Edit the records from the line containing "Click the Find button" through the line containing "coord(440,270)", replacing "Find button" with "Search button" and leaving everything else unchanged. Leave the pictures out of your answer.

## Data to process

╔══

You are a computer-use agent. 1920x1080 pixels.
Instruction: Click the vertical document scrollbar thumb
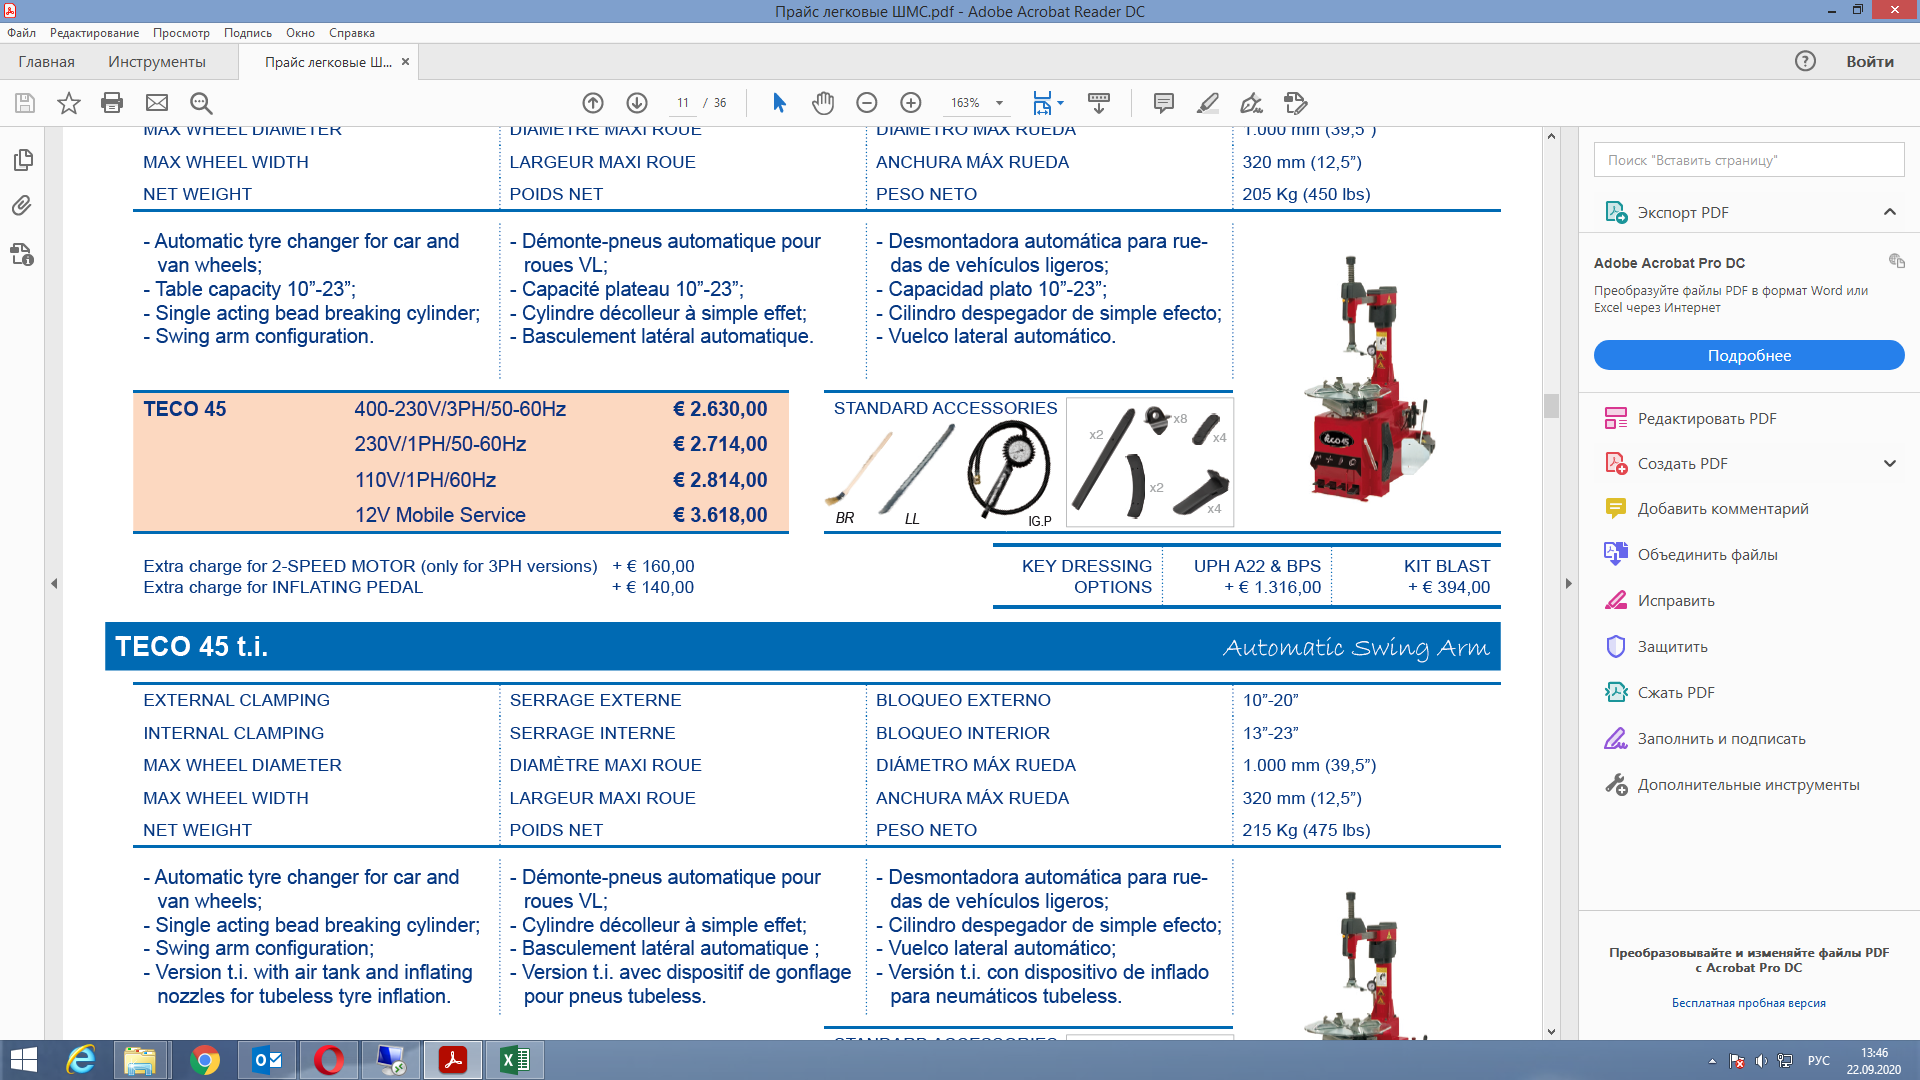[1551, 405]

╚══
╔══

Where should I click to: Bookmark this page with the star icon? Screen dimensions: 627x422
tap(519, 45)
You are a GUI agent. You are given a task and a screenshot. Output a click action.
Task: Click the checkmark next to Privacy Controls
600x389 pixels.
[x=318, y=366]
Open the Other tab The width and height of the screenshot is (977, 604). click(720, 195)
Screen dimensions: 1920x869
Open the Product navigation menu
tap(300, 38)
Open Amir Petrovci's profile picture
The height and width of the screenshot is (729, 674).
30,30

╚══
╔══

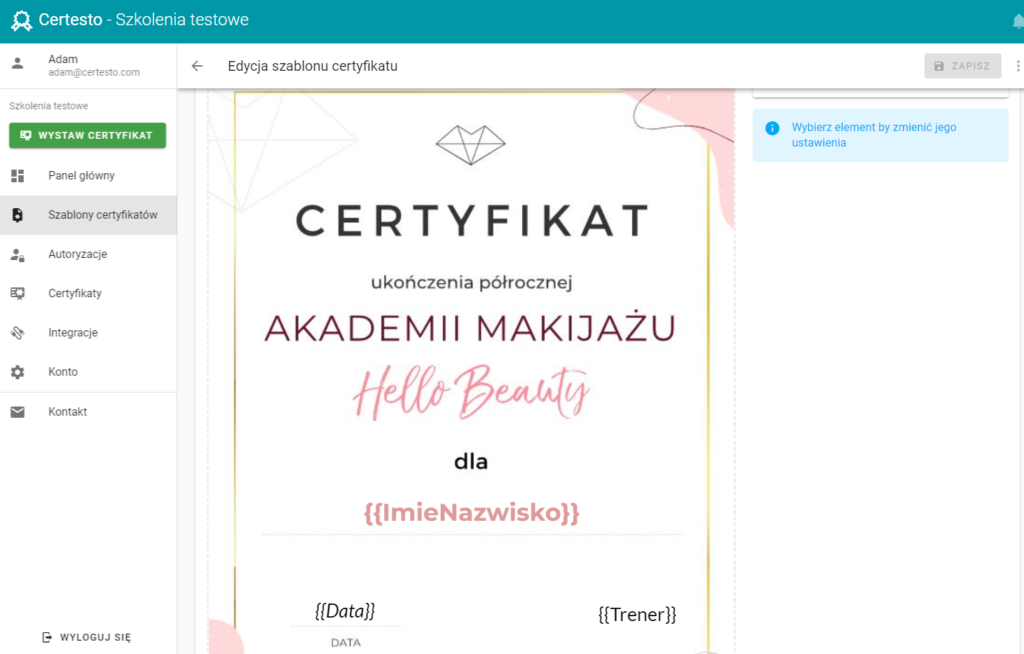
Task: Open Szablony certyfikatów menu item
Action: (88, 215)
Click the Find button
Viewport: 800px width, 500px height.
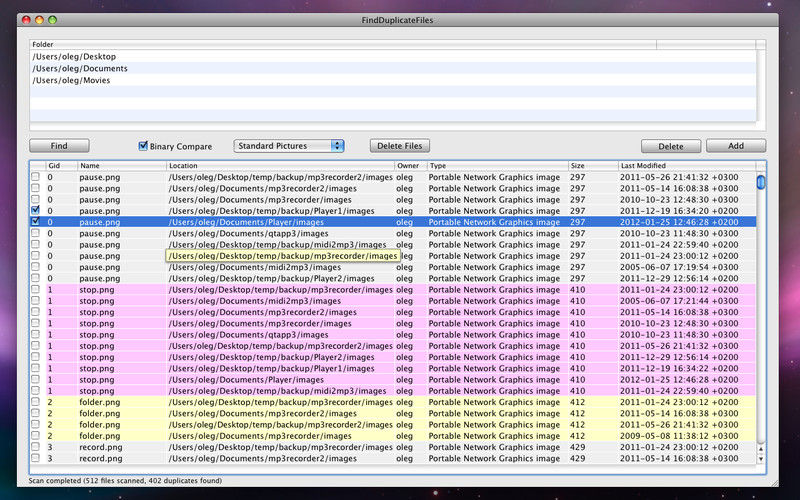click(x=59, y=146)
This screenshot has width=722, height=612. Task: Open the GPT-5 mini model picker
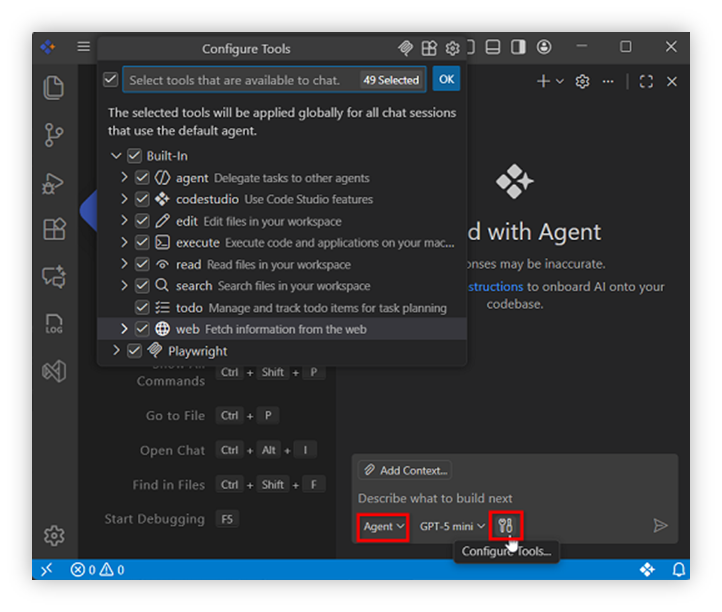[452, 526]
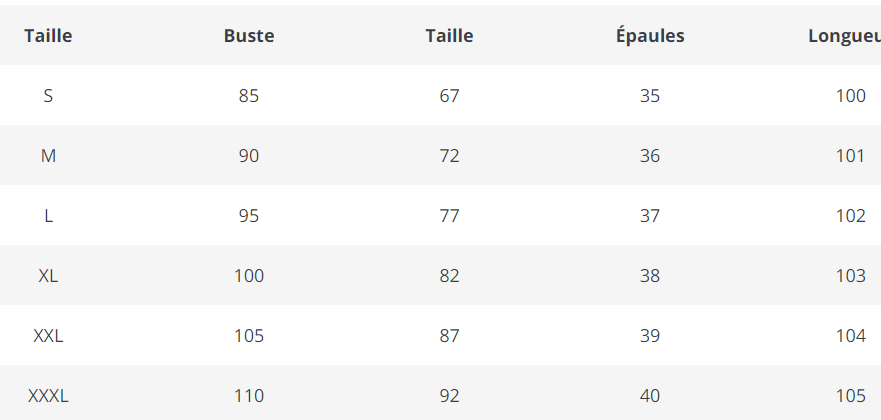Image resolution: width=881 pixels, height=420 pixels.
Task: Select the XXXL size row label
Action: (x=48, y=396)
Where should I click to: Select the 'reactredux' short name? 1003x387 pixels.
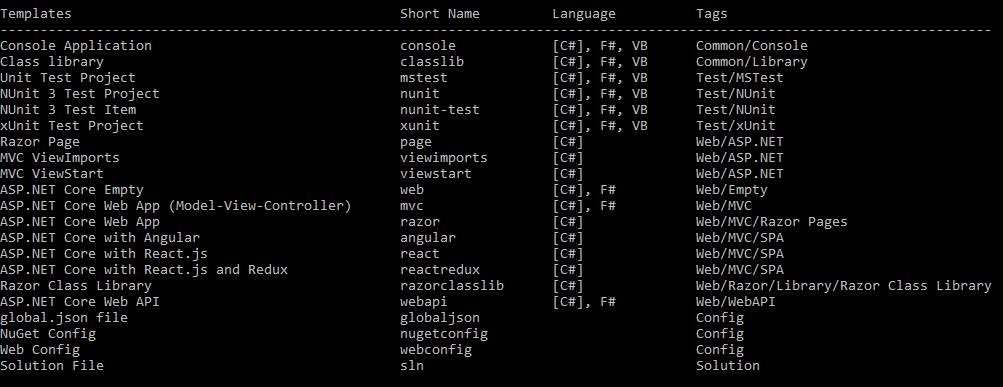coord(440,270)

╚══

## Solution for this problem
Click the Search button
Viewport: 800px width, 500px height.
click(x=59, y=146)
This screenshot has width=722, height=612. Task: Open the GPT-5 mini model picker
[452, 526]
Image resolution: width=881 pixels, height=420 pixels.
Task: Select the XXXL size row label
Action: (x=48, y=396)
Where should I click to: Select the 'reactredux' short name? 1003x387 pixels.
coord(440,270)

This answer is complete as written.